From the first record below to the last, retype each one exactly.
──────── Extracted material ────────
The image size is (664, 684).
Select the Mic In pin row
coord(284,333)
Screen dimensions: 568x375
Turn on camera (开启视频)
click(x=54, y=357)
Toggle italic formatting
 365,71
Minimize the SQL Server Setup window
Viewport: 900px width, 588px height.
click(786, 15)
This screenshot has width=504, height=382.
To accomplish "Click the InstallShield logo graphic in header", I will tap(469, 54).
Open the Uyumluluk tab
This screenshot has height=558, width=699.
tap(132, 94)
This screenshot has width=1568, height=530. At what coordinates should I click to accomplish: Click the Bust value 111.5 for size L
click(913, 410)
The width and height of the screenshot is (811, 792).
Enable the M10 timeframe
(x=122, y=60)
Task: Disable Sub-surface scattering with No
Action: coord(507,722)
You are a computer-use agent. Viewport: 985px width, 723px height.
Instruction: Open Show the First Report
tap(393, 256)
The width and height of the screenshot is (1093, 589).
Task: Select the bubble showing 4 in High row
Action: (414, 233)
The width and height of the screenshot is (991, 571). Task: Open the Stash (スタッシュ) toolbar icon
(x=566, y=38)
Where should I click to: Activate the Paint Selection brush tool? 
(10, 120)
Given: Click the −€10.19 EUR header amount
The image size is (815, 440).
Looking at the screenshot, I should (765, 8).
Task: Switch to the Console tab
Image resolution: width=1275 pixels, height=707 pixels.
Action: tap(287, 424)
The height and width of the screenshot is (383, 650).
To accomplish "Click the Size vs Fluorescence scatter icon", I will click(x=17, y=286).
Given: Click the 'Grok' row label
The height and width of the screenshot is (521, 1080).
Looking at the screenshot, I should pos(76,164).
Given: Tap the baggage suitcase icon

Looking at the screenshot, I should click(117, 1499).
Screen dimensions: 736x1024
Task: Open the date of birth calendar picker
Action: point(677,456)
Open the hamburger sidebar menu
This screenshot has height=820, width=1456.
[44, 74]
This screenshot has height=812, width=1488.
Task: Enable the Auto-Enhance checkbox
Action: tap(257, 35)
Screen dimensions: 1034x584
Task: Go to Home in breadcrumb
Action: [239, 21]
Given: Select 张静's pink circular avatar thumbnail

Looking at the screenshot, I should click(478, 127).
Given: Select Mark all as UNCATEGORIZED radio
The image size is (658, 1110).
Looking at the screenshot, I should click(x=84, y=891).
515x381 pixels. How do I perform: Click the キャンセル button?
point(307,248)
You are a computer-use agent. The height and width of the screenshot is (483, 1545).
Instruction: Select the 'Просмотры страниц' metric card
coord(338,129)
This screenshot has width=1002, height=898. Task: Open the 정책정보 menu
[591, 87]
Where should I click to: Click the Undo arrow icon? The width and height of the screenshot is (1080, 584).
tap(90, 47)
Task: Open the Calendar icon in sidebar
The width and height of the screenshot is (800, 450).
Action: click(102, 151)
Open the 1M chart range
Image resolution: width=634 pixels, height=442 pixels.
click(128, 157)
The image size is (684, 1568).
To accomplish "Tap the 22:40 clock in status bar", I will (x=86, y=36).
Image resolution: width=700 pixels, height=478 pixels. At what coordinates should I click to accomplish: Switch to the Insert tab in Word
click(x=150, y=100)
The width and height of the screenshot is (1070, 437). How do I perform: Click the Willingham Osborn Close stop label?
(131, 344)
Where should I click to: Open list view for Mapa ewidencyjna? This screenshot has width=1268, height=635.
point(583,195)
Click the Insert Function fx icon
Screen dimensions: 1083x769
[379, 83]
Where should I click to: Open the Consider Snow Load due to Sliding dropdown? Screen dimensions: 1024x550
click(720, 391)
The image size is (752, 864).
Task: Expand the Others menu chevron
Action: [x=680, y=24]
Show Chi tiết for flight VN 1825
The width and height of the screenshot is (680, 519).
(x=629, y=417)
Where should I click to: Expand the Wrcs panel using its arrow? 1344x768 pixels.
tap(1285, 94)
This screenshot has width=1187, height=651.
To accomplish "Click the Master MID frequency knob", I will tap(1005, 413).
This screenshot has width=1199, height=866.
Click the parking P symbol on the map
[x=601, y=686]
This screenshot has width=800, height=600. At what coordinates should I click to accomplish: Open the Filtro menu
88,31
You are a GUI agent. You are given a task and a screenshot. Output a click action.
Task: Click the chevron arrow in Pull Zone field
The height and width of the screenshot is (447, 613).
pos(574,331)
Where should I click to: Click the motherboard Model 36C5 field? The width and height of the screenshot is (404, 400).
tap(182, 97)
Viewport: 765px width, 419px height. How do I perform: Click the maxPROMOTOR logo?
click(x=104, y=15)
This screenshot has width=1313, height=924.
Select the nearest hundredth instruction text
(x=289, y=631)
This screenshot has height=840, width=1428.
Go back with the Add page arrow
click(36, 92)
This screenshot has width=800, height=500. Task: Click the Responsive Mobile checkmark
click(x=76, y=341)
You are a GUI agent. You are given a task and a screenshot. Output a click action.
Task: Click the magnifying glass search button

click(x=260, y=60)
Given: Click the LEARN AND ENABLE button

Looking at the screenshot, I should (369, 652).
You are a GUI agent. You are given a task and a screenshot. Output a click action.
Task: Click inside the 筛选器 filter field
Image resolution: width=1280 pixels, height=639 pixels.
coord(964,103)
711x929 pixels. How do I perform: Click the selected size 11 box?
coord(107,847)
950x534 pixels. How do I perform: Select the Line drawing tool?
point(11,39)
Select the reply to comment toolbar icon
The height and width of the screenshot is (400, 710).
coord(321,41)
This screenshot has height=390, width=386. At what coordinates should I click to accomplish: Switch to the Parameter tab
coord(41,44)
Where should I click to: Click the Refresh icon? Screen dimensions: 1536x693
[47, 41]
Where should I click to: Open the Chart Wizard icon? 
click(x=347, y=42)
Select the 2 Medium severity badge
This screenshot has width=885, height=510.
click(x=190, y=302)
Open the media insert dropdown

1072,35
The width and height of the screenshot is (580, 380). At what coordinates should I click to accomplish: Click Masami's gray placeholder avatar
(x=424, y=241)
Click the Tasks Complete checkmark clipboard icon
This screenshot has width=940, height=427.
────────
> **Answer to the exercise**
The image size is (664, 684).
Select the Mic In pin row
coord(284,333)
Screen dimensions: 568x375
Turn on camera (开启视频)
click(x=54, y=357)
Toggle italic formatting
 365,71
Minimize the SQL Server Setup window
Viewport: 900px width, 588px height.
click(786, 15)
This screenshot has width=504, height=382.
To accomplish "Click the InstallShield logo graphic in header", I will tap(469, 54).
Open the Uyumluluk tab
This screenshot has height=558, width=699.
tap(132, 94)
This screenshot has width=1568, height=530. At what coordinates should I click to accomplish: Click the Bust value 111.5 for size L
click(913, 410)
The width and height of the screenshot is (811, 792).
Enable the M10 timeframe
(x=122, y=60)
Task: Disable Sub-surface scattering with No
Action: coord(507,722)
You are a computer-use agent. Viewport: 985px width, 723px height.
Instruction: Open Show the First Report
tap(393, 256)
The width and height of the screenshot is (1093, 589).
Task: Select the bubble showing 4 in High row
Action: (414, 233)
The width and height of the screenshot is (991, 571). Task: Open the Stash (スタッシュ) toolbar icon
(x=566, y=38)
Where should I click to: Activate the Paint Selection brush tool? 
(10, 120)
Given: Click the −€10.19 EUR header amount
The image size is (815, 440).
Looking at the screenshot, I should (765, 8).
Task: Switch to the Console tab
Image resolution: width=1275 pixels, height=707 pixels.
Action: tap(287, 424)
The height and width of the screenshot is (383, 650).
To accomplish "Click the Size vs Fluorescence scatter icon", I will click(x=17, y=286).
Given: Click the 'Grok' row label
The height and width of the screenshot is (521, 1080).
Looking at the screenshot, I should pos(76,164).
Given: Tap the baggage suitcase icon

Looking at the screenshot, I should click(117, 1499).
Screen dimensions: 736x1024
Task: Open the date of birth calendar picker
Action: point(677,456)
Open the hamburger sidebar menu
This screenshot has height=820, width=1456.
[44, 74]
This screenshot has height=812, width=1488.
Task: Enable the Auto-Enhance checkbox
Action: tap(257, 35)
Screen dimensions: 1034x584
Task: Go to Home in breadcrumb
Action: [239, 21]
Given: Select 张静's pink circular avatar thumbnail

Looking at the screenshot, I should click(478, 127).
Given: Select Mark all as UNCATEGORIZED radio
The image size is (658, 1110).
Looking at the screenshot, I should click(x=84, y=891).
515x381 pixels. How do I perform: Click the キャンセル button?
point(307,248)
You are a computer-use agent. The height and width of the screenshot is (483, 1545).
Instruction: Select the 'Просмотры страниц' metric card
coord(338,129)
This screenshot has width=1002, height=898. Task: Open the 정책정보 menu
[591, 87]
Where should I click to: Click the Undo arrow icon? The width and height of the screenshot is (1080, 584).
tap(90, 47)
Task: Open the Calendar icon in sidebar
The width and height of the screenshot is (800, 450).
Action: click(102, 151)
Open the 1M chart range
Image resolution: width=634 pixels, height=442 pixels.
click(128, 157)
The image size is (684, 1568).
To accomplish "Tap the 22:40 clock in status bar", I will (x=86, y=36).
Image resolution: width=700 pixels, height=478 pixels. At what coordinates should I click to accomplish: Switch to the Insert tab in Word
click(x=150, y=100)
The width and height of the screenshot is (1070, 437). How do I perform: Click the Willingham Osborn Close stop label?
(131, 344)
Where should I click to: Open list view for Mapa ewidencyjna? This screenshot has width=1268, height=635.
point(583,195)
Click the Insert Function fx icon
Screen dimensions: 1083x769
[379, 83]
Where should I click to: Open the Consider Snow Load due to Sliding dropdown? Screen dimensions: 1024x550
click(720, 391)
The image size is (752, 864).
Task: Expand the Others menu chevron
Action: [x=680, y=24]
Show Chi tiết for flight VN 1825
The width and height of the screenshot is (680, 519).
(x=629, y=417)
Where should I click to: Expand the Wrcs panel using its arrow? 1344x768 pixels.
tap(1285, 94)
This screenshot has width=1187, height=651.
To accomplish "Click the Master MID frequency knob", I will tap(1005, 413).
This screenshot has width=1199, height=866.
Click the parking P symbol on the map
[x=601, y=686]
This screenshot has width=800, height=600. At what coordinates should I click to accomplish: Open the Filtro menu
88,31
You are a GUI agent. You are given a task and a screenshot. Output a click action.
Task: Click the chevron arrow in Pull Zone field
The height and width of the screenshot is (447, 613).
pos(574,331)
Where should I click to: Click the motherboard Model 36C5 field? The width and height of the screenshot is (404, 400).
tap(182, 97)
Viewport: 765px width, 419px height. How do I perform: Click the maxPROMOTOR logo?
click(x=104, y=15)
This screenshot has width=1313, height=924.
Select the nearest hundredth instruction text
(x=289, y=631)
This screenshot has height=840, width=1428.
Go back with the Add page arrow
click(36, 92)
This screenshot has width=800, height=500. Task: Click the Responsive Mobile checkmark
click(x=76, y=341)
You are a GUI agent. You are given a task and a screenshot. Output a click action.
Task: Click the magnifying glass search button

click(x=260, y=60)
Given: Click the LEARN AND ENABLE button

Looking at the screenshot, I should (369, 652).
You are a GUI agent. You are given a task and a screenshot. Output a click action.
Task: Click inside the 筛选器 filter field
Image resolution: width=1280 pixels, height=639 pixels.
coord(964,103)
711x929 pixels. How do I perform: Click the selected size 11 box?
coord(107,847)
950x534 pixels. How do I perform: Select the Line drawing tool?
point(11,39)
Select the reply to comment toolbar icon
The height and width of the screenshot is (400, 710).
coord(321,41)
This screenshot has height=390, width=386. At what coordinates should I click to accomplish: Switch to the Parameter tab
coord(41,44)
Where should I click to: Click the Refresh icon? Screen dimensions: 1536x693
[47, 41]
Where should I click to: Open the Chart Wizard icon? 
click(x=347, y=42)
Select the 2 Medium severity badge
This screenshot has width=885, height=510.
click(x=190, y=302)
Open the media insert dropdown

1072,35
The width and height of the screenshot is (580, 380). At what coordinates should I click to accomplish: Click Masami's gray placeholder avatar
(x=424, y=241)
Click the Tasks Complete checkmark clipboard icon
This screenshot has width=940, height=427.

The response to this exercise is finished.